(Information shown Opens)

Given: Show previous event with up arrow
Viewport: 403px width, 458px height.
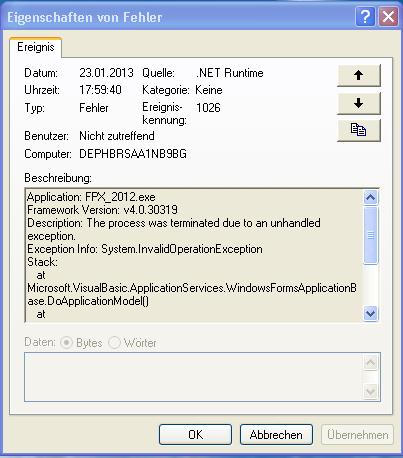Looking at the screenshot, I should [359, 75].
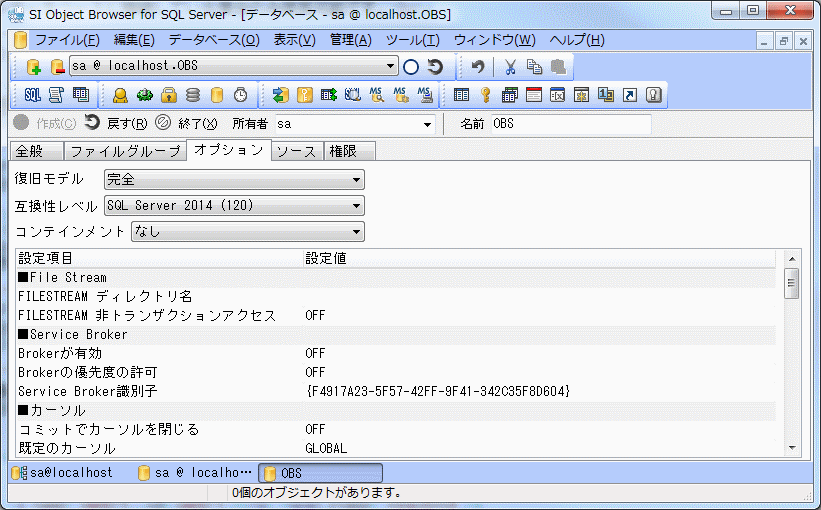Screen dimensions: 821x510
Task: Click the clock icon in toolbar
Action: pos(241,95)
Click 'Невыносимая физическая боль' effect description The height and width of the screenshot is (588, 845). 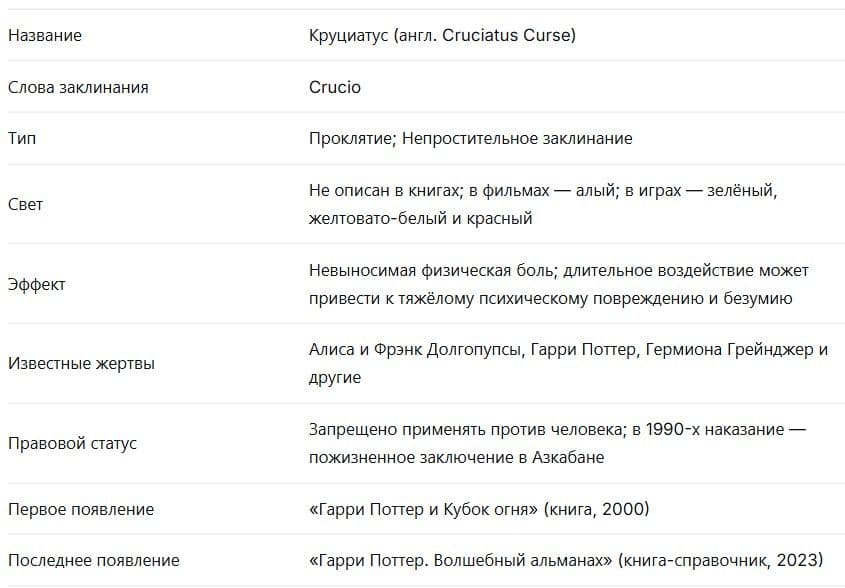click(431, 270)
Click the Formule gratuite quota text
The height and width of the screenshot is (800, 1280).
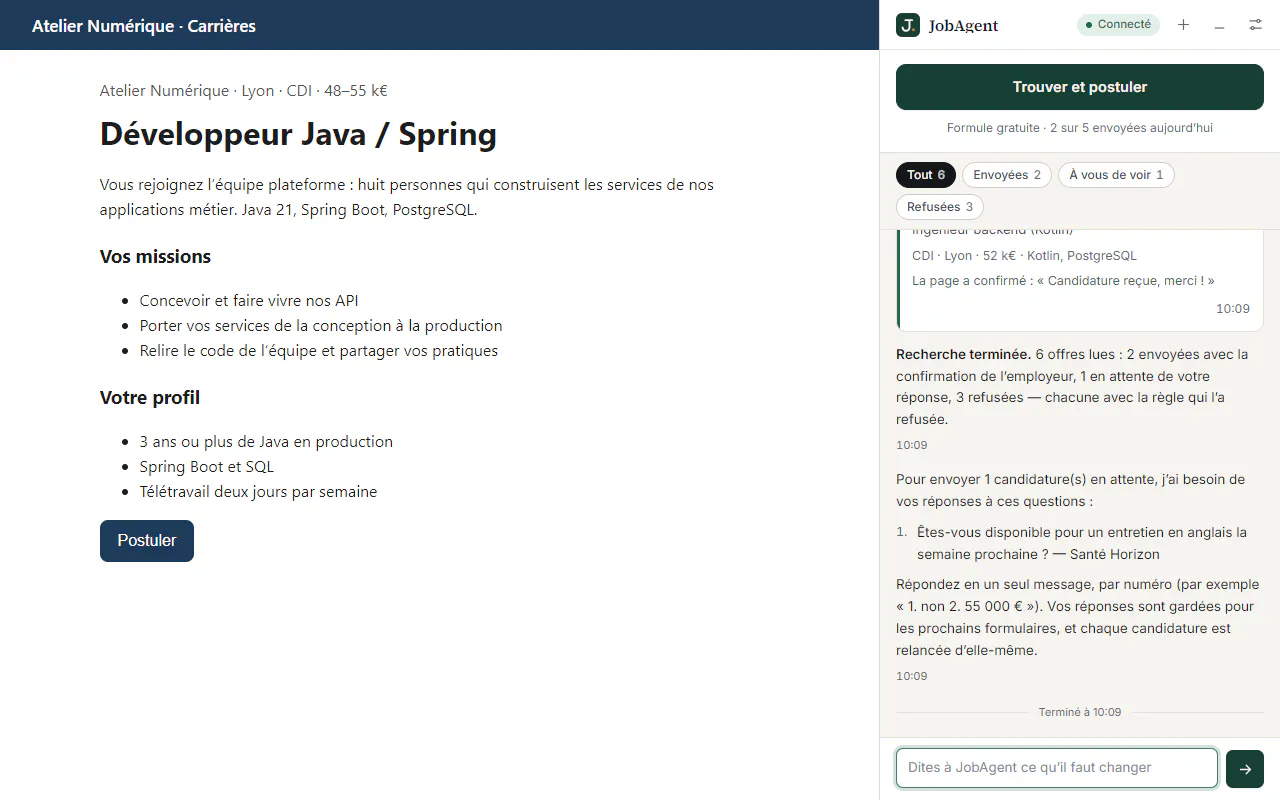click(x=1080, y=128)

(Information shown Closes)

== Directions ==
The expected answer is the line with "The height and width of the screenshot is (800, 1280)." followed by every remaining line of the listing, each restated exactly, with all pictures dropped.

== Exercise result ==
The height and width of the screenshot is (800, 1280).
click(x=1080, y=128)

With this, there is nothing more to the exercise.